Le rabbin Moché Lewin, porte-parole du Grand Rabbin de France, a invité lundi chacun à participer au "devoir de mémoire", pour "transmettre les valeurs humanitaires (...) de génération en
génération".
"Tirer les leçons de l'Histoire"
"Il faut le faire pour le salut de l'humanité elle-même, pour ne pas laisser se développer à nouveau l'idéologie barbare", a-t-il insisté, devant plusieurs centaines de personnes, dont des
anciens déportés et des représentants des religions juive, catholique, protestante et musulmane.
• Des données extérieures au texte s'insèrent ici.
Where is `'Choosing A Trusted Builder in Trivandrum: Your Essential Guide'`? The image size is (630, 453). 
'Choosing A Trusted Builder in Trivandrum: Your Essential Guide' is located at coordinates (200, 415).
"Notre souffle d'anciens survivants s'essoufle lentement. Mais sachez que notre mémoire est votre héritage", a souligné Yvette Levy, ancienne déportée, lors d'un discours devant le wagon témoin,
semblable à ceux qui avaient servi de moyen de transport vers les camps.
"A Drancy, ce fut l'antichambre de la mort. Les conditions étaient abjectes et dantesques",
a-t-elle témoigné, avant de rendre hommage "aux vies brisées" et "aux destins anéantis" par la "barbarie nazie".
"Quand je suis revenu en France, après la guerre, je faisais 29 kilos", a témoigné Charles Baron, 85 ans, déporté à l'âge de 16 ans et dont les deux parents sont décédés dans les camps. "Mais les
gens ne croyaient pas ce que nous avions vécu", a-t-il confié à l'AFP.
"Aujourd'hui, il est important que ce drame ne reste pas oublié. Si un jour la situation s'aggravait à nouveau, ceux qui oublient seraient les premières victimes", a-t-il ajouté, jugeant
important de "tirer les leçons de l'Histoire".
Cet anniversaire survient alors qu'un sondage publié lundi fait apparaître qu'une majorité des moins de 35 ans ne sait pas ce qu'est la rafle du Vel d'Hiv.
Le "chasseur de nazis" français Serge Klarsfeld a estimé que l'enseignement de la Shoah dans les écoles était
pourtant "remarquable", mais il a incriminé un "nouvel antisémitisme" chez "des jeunes qui ne veulent pas l'écouter pour des raisons politiques".
Le ministre de l'Intérieur Manuel Valls s'est récemment inquiété d'un "antisémitisme nouveau" qui se développe depuis plusieurs années dans les cités populaires, au nom "d'une identité qui se
sentirait menacée", notamment parmi des jeunes musulmans.